▸ Set task: Please arrange the lines of the material below as a numbered list, starting at the line that contains "Click the format painter icon" and ending at the line that contains "Image resolution: width=600", with any blank lines left out.

-------- Provided data

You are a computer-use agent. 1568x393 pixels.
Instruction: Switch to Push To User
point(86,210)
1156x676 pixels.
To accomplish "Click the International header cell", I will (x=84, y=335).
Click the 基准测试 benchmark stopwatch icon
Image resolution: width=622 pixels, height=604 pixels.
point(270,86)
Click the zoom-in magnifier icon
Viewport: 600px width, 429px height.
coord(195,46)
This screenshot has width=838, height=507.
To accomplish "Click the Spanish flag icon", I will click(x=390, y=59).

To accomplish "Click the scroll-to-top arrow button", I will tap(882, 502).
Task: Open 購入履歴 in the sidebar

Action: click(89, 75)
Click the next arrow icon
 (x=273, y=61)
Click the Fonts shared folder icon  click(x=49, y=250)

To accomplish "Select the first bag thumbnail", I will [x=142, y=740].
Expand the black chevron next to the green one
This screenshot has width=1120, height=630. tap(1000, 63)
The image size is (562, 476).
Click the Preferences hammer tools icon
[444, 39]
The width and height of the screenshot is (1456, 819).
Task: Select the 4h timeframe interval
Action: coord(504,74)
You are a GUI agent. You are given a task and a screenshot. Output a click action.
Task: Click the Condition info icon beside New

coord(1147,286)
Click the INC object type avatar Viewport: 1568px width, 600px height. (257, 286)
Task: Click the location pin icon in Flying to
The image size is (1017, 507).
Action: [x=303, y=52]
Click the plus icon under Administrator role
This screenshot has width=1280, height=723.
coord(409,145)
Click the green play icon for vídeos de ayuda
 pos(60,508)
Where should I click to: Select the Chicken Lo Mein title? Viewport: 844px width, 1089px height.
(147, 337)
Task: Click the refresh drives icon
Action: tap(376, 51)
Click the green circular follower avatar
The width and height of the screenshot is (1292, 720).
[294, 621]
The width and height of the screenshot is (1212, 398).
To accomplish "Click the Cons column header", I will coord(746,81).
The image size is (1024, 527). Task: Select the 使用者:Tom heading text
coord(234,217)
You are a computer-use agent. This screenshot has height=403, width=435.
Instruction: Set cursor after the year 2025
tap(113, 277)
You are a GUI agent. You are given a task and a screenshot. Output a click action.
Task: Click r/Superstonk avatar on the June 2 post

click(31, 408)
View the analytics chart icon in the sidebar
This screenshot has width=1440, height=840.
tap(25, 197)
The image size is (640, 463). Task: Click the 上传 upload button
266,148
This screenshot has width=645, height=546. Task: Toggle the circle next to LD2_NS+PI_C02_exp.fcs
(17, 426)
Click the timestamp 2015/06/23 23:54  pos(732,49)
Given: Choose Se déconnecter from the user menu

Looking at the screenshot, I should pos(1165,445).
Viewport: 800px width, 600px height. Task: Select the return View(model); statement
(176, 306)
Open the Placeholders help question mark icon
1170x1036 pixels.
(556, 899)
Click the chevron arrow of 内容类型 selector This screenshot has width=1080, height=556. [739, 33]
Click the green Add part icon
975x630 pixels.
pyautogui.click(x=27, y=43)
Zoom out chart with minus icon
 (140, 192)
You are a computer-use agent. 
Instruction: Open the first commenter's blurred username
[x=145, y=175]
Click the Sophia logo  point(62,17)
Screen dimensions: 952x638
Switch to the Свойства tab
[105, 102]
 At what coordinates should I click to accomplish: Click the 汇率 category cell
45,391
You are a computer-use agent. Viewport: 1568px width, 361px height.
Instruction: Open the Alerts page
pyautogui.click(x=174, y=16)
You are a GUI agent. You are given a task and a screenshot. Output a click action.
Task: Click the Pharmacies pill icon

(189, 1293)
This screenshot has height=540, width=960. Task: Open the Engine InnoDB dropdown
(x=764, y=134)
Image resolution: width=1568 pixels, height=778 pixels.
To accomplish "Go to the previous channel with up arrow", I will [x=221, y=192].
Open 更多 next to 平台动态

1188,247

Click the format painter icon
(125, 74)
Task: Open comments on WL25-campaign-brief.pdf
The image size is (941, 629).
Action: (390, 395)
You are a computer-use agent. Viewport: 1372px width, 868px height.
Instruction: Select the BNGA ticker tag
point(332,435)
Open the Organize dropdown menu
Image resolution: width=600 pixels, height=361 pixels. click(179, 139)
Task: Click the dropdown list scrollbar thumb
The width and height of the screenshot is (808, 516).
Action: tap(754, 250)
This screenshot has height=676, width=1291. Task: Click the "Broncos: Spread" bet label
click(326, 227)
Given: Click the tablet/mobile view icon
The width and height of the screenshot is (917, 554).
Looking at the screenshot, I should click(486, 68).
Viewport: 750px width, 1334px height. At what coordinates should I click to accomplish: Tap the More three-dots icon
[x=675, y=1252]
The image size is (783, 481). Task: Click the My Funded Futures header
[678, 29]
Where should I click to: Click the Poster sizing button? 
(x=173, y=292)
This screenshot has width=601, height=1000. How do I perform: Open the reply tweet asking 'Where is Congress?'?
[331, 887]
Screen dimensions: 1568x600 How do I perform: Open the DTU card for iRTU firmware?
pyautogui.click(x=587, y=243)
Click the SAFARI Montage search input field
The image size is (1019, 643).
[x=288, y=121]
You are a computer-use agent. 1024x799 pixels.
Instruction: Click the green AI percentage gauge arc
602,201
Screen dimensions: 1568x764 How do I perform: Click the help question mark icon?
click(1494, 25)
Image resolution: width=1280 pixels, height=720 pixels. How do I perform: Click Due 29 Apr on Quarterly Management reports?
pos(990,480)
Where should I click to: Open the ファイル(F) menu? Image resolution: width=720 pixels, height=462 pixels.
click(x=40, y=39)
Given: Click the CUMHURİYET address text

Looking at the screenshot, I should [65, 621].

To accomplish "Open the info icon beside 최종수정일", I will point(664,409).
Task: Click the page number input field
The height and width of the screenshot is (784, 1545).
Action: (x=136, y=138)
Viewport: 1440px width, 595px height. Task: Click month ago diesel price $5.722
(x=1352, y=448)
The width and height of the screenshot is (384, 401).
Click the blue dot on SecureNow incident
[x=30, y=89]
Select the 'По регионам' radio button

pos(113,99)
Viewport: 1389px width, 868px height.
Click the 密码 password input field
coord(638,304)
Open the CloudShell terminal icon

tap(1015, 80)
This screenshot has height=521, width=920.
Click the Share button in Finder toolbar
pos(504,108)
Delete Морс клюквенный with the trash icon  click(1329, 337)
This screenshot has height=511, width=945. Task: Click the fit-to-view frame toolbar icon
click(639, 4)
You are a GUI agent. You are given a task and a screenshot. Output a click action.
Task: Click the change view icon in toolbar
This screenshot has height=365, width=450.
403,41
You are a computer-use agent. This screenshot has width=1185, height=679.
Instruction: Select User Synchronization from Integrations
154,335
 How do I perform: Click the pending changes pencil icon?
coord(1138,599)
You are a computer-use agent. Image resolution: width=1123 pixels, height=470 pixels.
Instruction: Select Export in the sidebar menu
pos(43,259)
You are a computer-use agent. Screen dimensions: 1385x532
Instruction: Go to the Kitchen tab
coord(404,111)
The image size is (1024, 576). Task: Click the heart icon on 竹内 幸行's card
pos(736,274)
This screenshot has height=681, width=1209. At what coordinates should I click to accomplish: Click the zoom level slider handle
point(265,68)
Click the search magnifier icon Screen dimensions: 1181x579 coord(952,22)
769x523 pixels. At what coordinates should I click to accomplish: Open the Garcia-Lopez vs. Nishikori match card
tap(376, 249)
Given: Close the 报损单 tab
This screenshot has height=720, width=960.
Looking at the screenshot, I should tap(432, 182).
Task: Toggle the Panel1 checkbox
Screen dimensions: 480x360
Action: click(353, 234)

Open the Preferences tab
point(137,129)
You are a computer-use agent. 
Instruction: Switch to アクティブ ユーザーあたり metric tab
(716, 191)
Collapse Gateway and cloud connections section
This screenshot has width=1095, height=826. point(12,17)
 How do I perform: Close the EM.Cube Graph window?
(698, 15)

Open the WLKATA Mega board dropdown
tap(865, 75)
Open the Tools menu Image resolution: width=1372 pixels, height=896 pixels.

----------------

▸ Correct result:
1. Click the format painter icon
2. (125, 74)
3. Task: Open comments on WL25-campaign-brief.pdf
4. The image size is (941, 629).
5. Action: (390, 395)
6. You are a computer-use agent. Viewport: 1372px width, 868px height.
7. Instruction: Select the BNGA ticker tag
8. point(332,435)
9. Open the Organize dropdown menu
10. Image resolution: width=600 pixels, height=361 pixels. click(179, 139)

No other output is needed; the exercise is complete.